What needs to be done
Gather each line of the records where "agent" appears.

Extracted entries
──────────────────────────────
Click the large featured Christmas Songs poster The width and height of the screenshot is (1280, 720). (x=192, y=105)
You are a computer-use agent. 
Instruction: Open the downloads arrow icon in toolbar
──────────────────────────────
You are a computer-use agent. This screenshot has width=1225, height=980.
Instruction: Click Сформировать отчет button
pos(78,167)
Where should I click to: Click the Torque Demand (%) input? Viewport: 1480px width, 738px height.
──────────────────────────────
Solution to this problem
You are a computer-use agent. 
You are a computer-use agent. This screenshot has width=1225, height=980.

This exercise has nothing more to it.